Встретившись в коридоре с Бунчужным, он остановился и приподнял фетровую шляпу.

— Профессор Бунчужный?

Федор Федорович также приподнял свою шляпу и слегка поклонился.

— Если не ошибаюсь, товарищ Гребенников?

Они горячо пожали друг другу руки.

— Какими судьбами?

— Выехал встречать.

— Спасибо, спасибо, вы меня просто растрогали... И совсем не следовало. Я же предупреждал... еще тогда, в феврале... Зачем?

— Долг хозяина.

— Зря оторвались от дела. Как вас величать по имени-отчеству?

— Петр Александрович Терехов. Фамилия Гребенников — от первого нелегального паспорта. Как Терехова меня почти никто не знает.

— Рассказывайте, дорогой Петр Александрович, что у вас на площадке. Рвался к вам... Трудно описать...

Они прошли в купе, сели друг против друга. В купе было еще два пассажира, но Бунчужный и Гребенников беседовали, не замечая никого.

Чувство приязни к Гребенникову, о котором столько хорошего слышал в Москве, заставляло Бунчужного искать и в словах, и жестах, даже во внешности Гребенникова лучшее, что было в нем, и радоваться, что судьба привела его строить домну на площадке Тайгастроя, что решение проблемы будет связано с именем такого человека, как Гребенников.

— Помните совещание у Григория Константиновича? — спросил Бунчужный. — Мы сидели рядом.
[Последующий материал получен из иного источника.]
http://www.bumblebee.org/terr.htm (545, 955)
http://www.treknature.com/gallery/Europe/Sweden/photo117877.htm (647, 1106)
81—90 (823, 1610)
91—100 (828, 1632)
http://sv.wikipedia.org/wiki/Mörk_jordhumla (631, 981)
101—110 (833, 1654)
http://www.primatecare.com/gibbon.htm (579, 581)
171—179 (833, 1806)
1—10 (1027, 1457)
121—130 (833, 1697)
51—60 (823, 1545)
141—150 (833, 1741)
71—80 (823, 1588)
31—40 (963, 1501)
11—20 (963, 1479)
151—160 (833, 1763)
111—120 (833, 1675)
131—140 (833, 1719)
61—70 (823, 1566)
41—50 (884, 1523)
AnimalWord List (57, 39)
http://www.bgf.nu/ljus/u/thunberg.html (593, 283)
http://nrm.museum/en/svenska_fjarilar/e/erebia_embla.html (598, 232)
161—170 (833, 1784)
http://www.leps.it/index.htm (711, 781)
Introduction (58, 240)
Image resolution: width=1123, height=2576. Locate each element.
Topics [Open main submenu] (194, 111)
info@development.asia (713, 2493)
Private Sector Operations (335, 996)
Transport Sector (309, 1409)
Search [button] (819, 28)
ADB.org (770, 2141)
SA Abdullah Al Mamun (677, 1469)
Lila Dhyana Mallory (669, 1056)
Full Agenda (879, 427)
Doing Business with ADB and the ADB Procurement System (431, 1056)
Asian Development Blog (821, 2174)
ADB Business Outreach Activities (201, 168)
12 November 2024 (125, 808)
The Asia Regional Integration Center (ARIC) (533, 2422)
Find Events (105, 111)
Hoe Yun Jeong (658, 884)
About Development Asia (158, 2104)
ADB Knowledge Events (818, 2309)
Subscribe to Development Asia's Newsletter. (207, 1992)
Я от этого совещания начал счет своему новому веку. Это был, так сказать, день моего рождения...

Гребенников провел рукой по голове, взъерошил свои волосы.

— Поймите меня, Петр Александрович, многие из нас, стариков, видят подлинную науку в решении сугубо теоретических вопросов. Я не принадлежу к их числу, возможно потому, что на своей рабочей спине знаю, что может дать наука практике нашего производства. Но мы как-то засушиваем, сужаем проблему. У многих наших ученых не хватает простора мышления, большой человеческой мечты. А без этого настоящая наука, наука во имя процветания жизни, развиваться не может. И вот Григорий Константинович пошел нашему институту навстречу...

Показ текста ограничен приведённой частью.